Does it serve us to acquiesce or not? We maybe have a deep reluctance to acquiescence or surrender. We have already surrendered to the power of alignment which delivered us into the wold of our human ancestors. A world of separation, struggle and strife, a world of pain and pleasure, have and have not. Locked into a point of self-reflection we are chained to something that we are at odds with. No wonder surrender or its companion acquiescence has such a bad reputation.
We are though adults, practitioners. At the centre of all sorcery practice is the element of will. Chinese energy practitioners locate the Dantien in the self - same place as Castaneda's description of the position for will, four fingers below the navel, slightly to the left. Whatever the name or position we give it, if will is something desirable, surrender would seem to be the last thing for us to do. Yet will is a strange thing. Will is not what it seems from our approach to it. Self-determinism is attractive to us. Yet we have been resisting, for so long, are we actually resisting our own freedom?
Possibly we are still behaving like children, forced to do our homework or make our bed or some other such task and resisting out of sheer habit. The thought of getting our own way is paramount to us and blinding us to clear evaluation and action. Are we still at that point in our life? Are we still caught in childish reactiveness? Blindly attempting to show the world, something or the other. The power of alignment is irresistible. Either we are aligned with one thing or another or we are nothing, between alignments.
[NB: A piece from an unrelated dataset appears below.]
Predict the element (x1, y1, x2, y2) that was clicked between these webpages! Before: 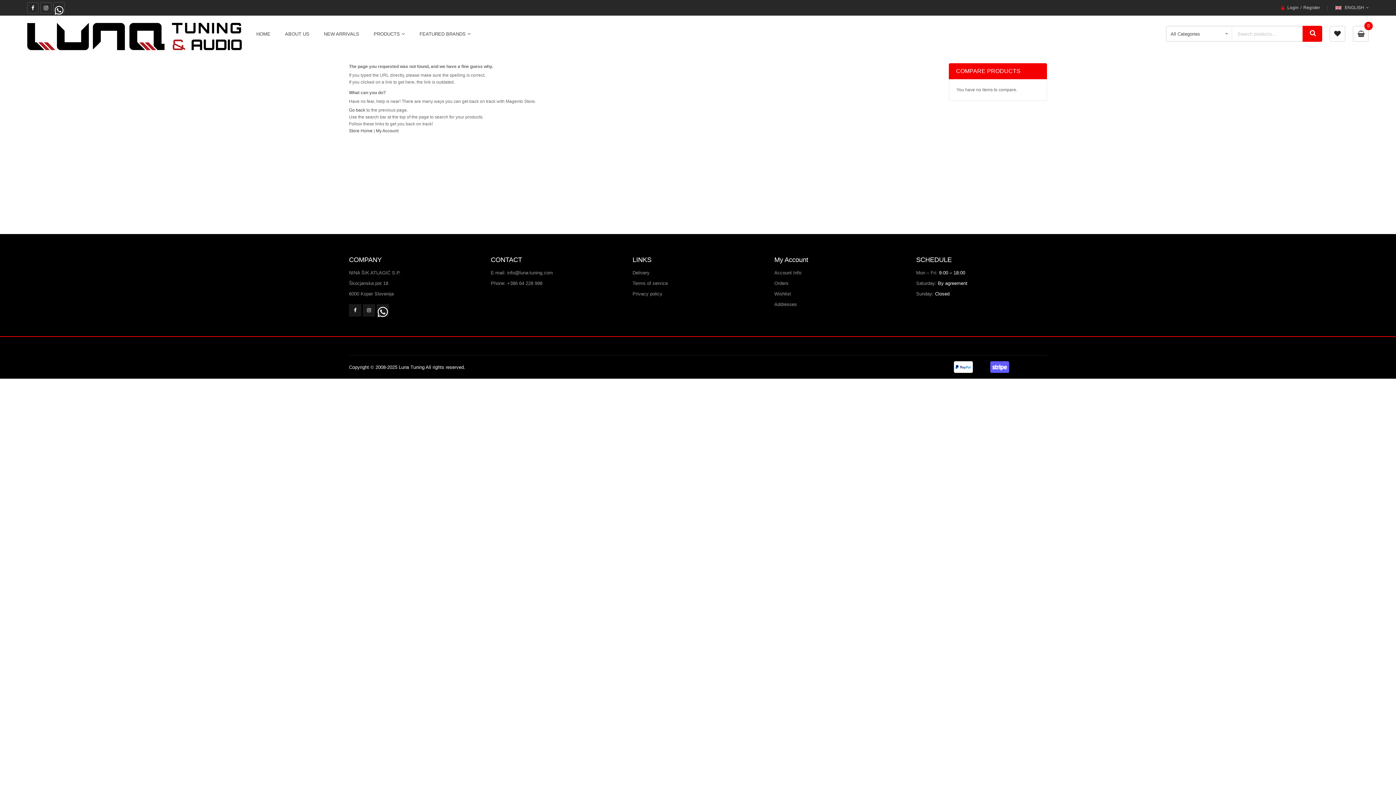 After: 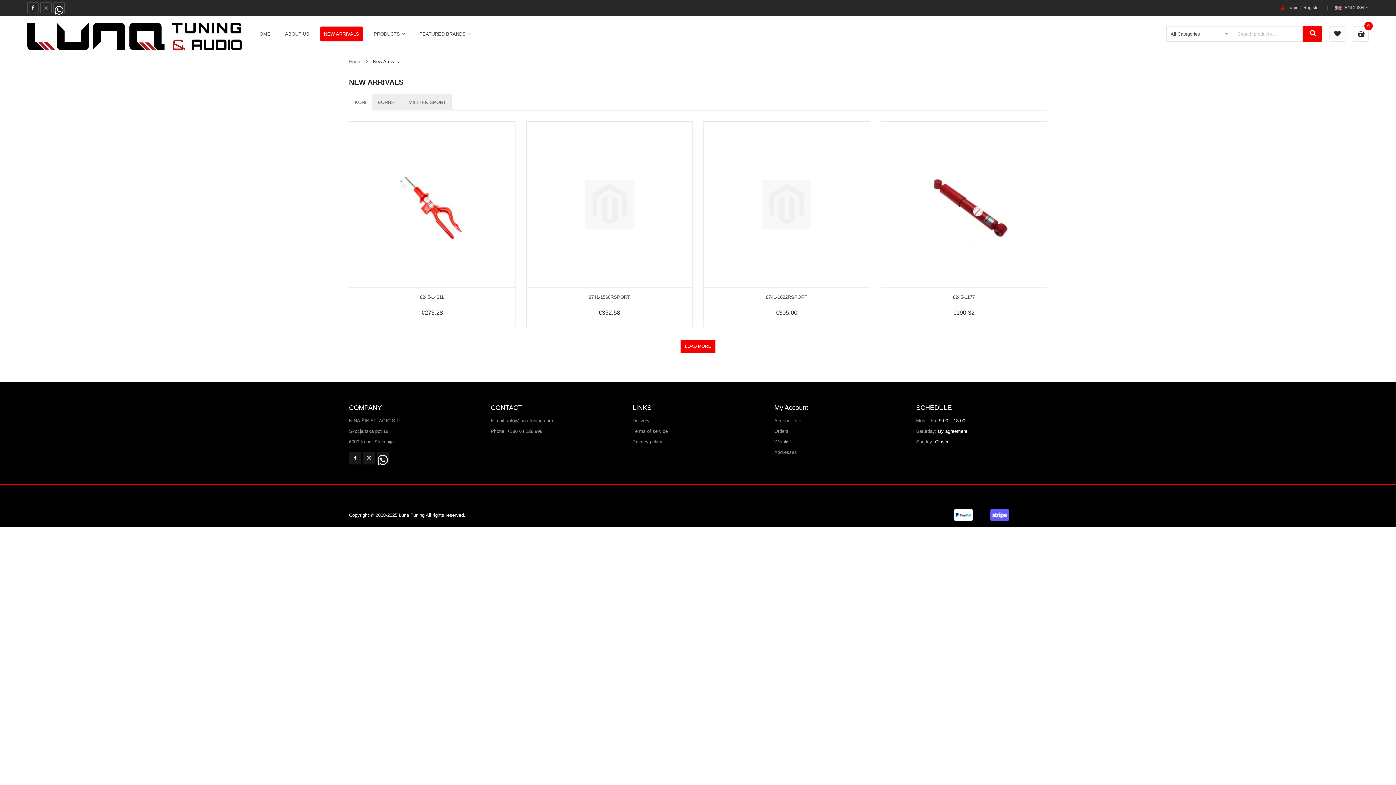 Action: label: NEW ARRIVALS bbox: (320, 26, 362, 41)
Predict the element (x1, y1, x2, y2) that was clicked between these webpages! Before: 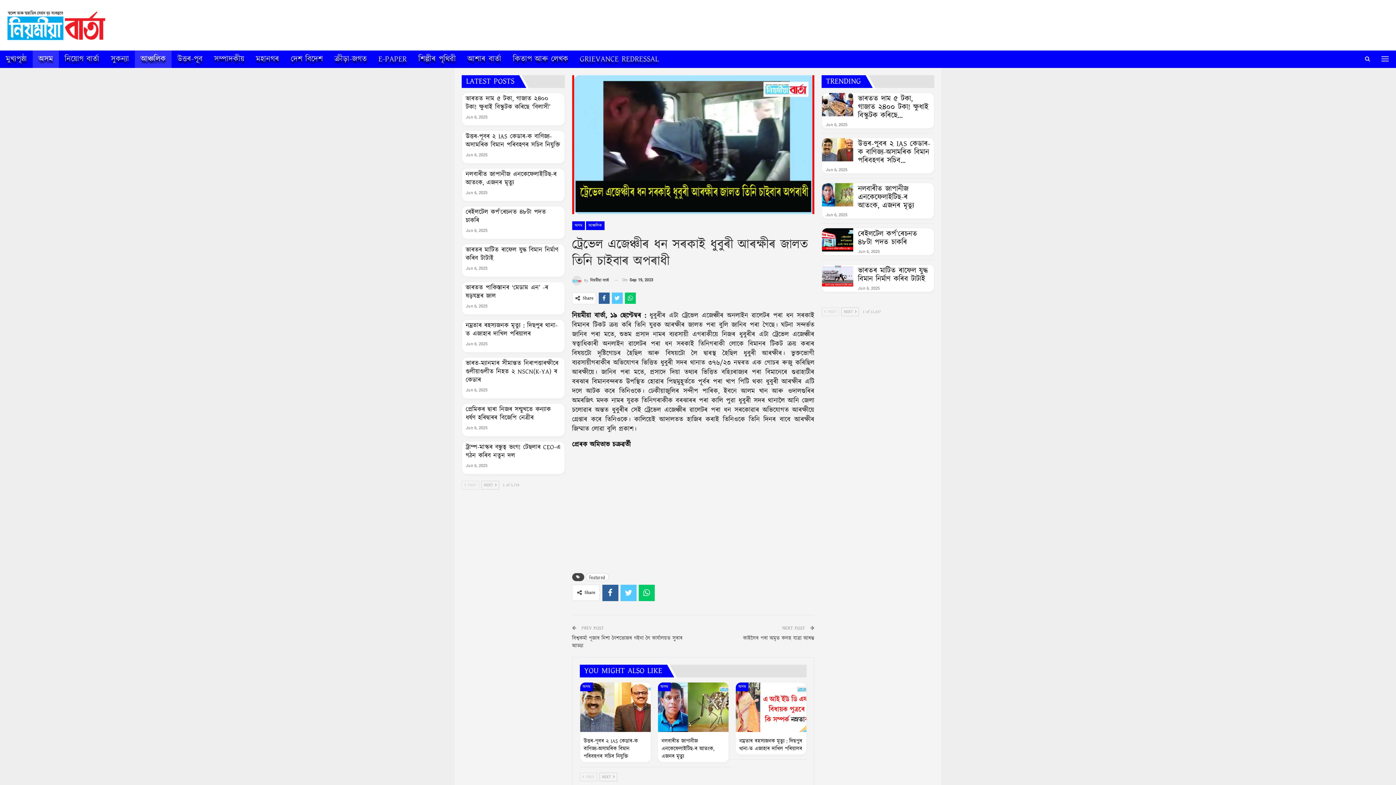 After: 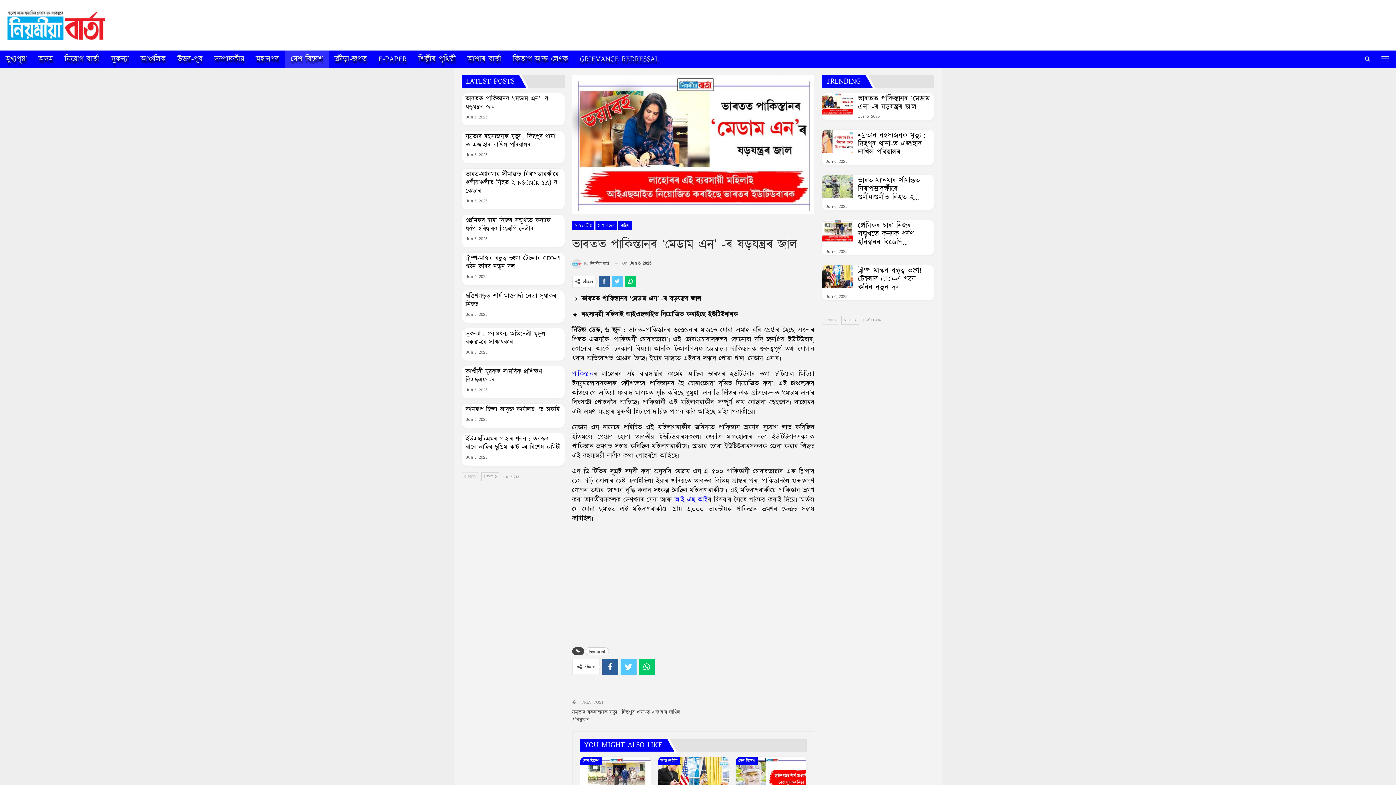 Action: label: ভাৰতত পাকিস্তানৰ ‘মেডাম এন’ -ৰ ষড়যন্ত্রৰ জাল bbox: (465, 283, 548, 301)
A man may navigate the seas, yet is never master of them. We can say the difference between a sorcerer and a man of Knowledge is that even though both have found their will, the sorcerer keeps hold of his. For him annihilation is his greatest fear, his will, his defense against this calamity. For a man of Knowledge though he has seen that this state, is actually the last attachment. He gambles on his vision that personal will and will at large are not in direct contradiction but are the ultimate alignment.
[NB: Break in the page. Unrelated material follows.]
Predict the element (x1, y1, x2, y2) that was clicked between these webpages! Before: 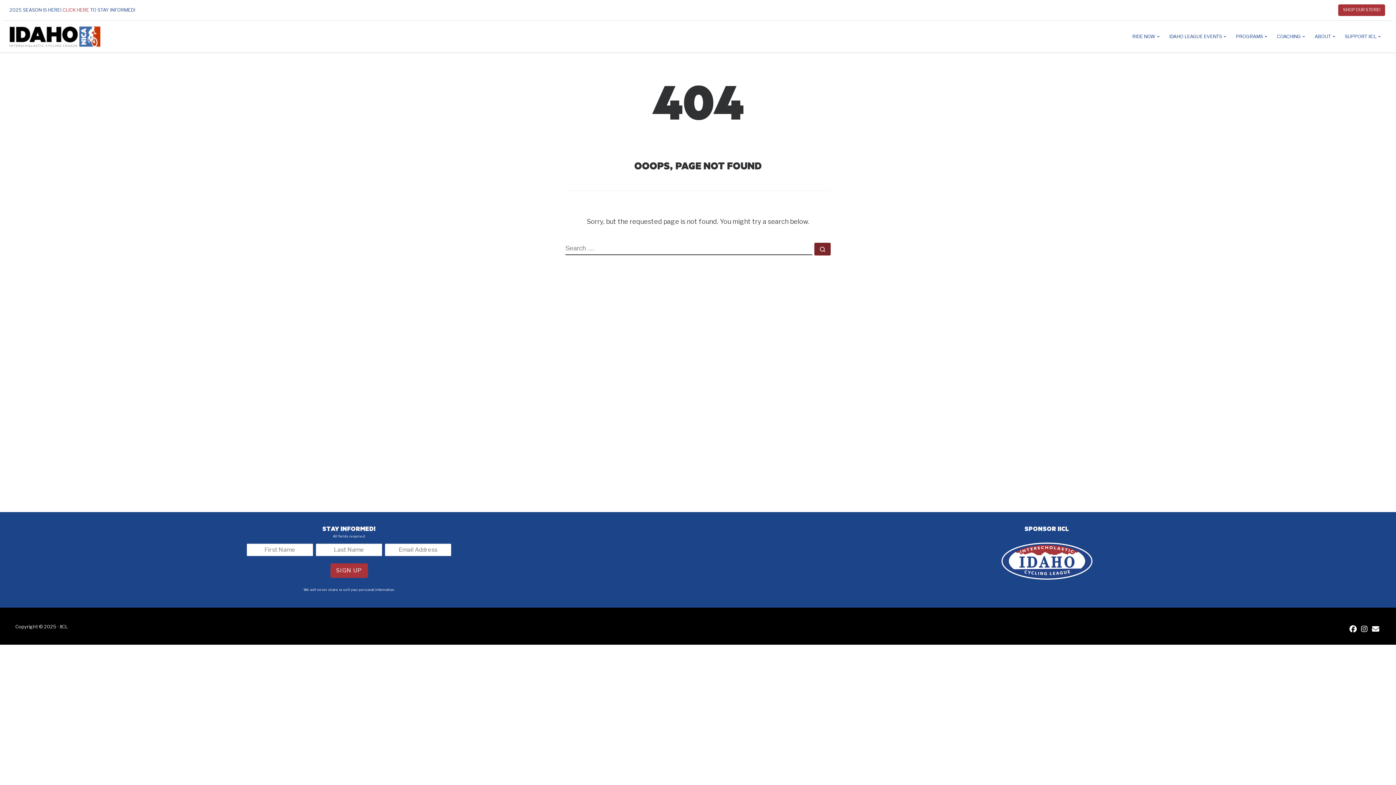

The Sufis tell a story to illustrate this. A Sufi leaves his master and travels as is the way of all Sufis. After seven years he returns to his master's house and knocks on the door. The master calls out "who is there?" The Sufi answers "it is me master" From the master's house comes no reply. The Sufi travels for another seven years and again on his return goes through the same scenario without admittance. A further seven years are spent in wandering and the Sufi again returns to the master's house. He knocks and the master calls out "who is there?" The Sufi replies "it is you master." At his words the door opens and the master reaches out and embraces the Sufi saying, "come in, make yourself comfortable, as you have recognised our intrinsic oneness, so there is room for the two of us."
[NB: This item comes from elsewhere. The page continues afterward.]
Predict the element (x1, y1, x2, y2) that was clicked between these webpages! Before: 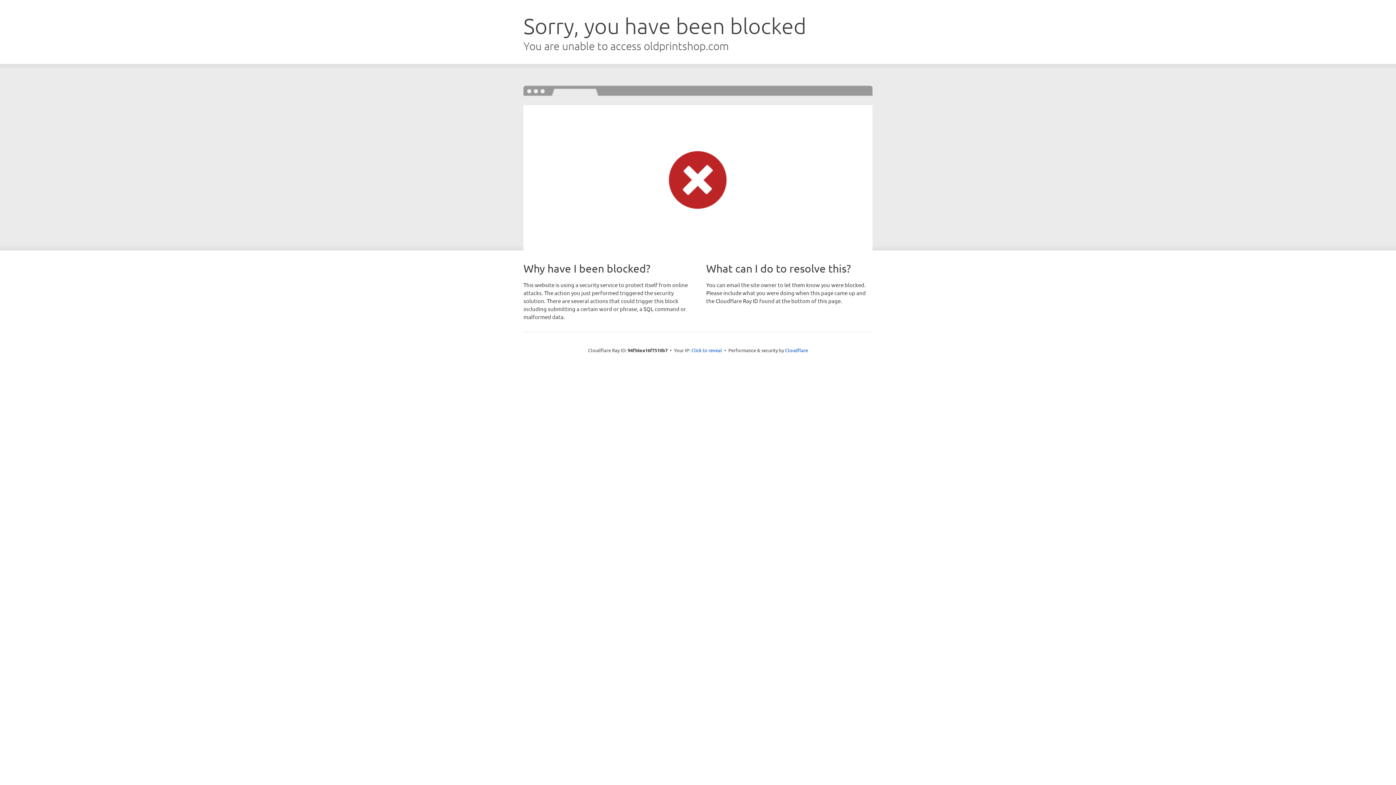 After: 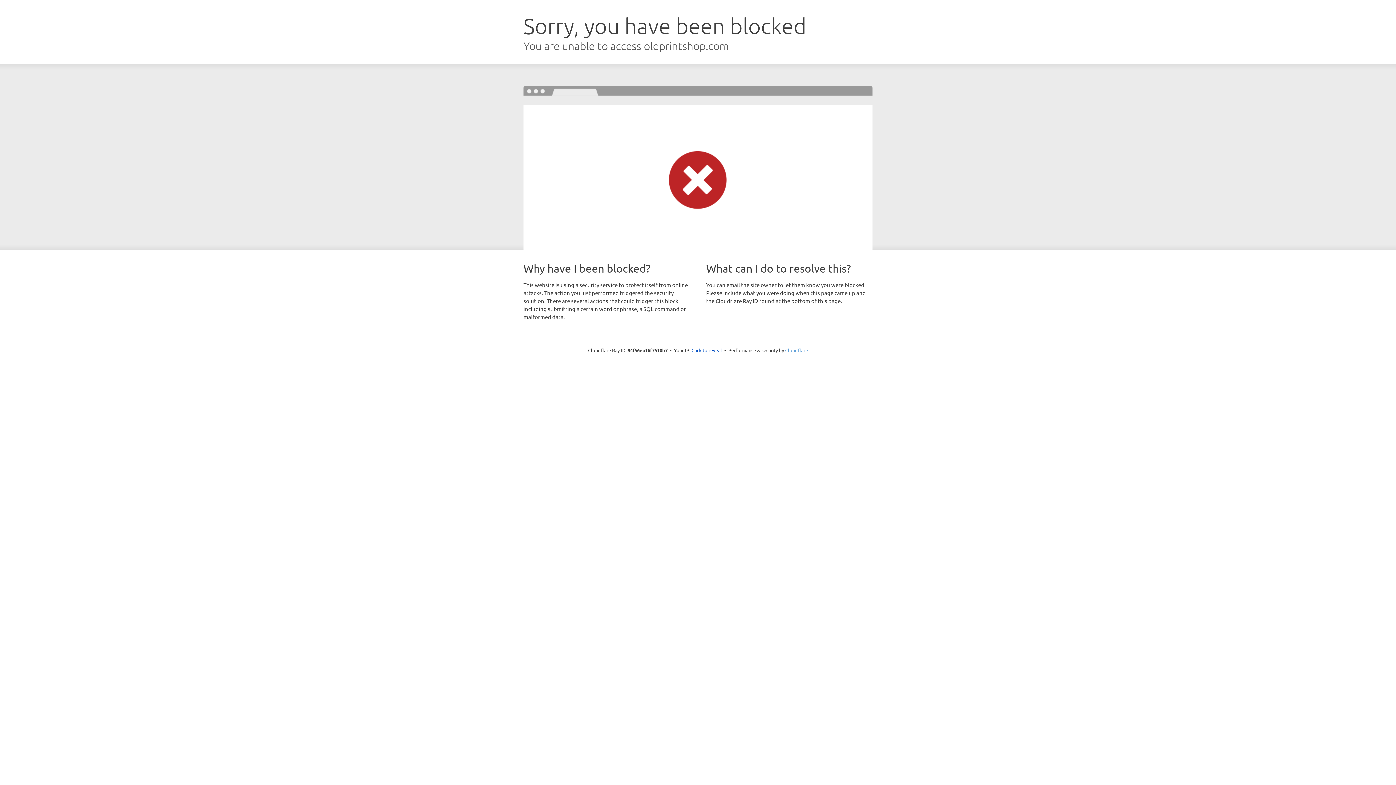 Action: label: Cloudflare bbox: (785, 347, 808, 353)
The infinite is reflected in nature, nature is intent and will its major component. A man of Knowledge aligns with that Intent. The infinite in essence is indivisible. We will return to the indivisible, in reality we never left it. We can do it consciously or unconsciously. We can do it in resistance or acquiescence. As the Sufis want to insist. "Freedom is the art of having no choice." So there is our choice, in the words of Shakespeare, "to be or not to be."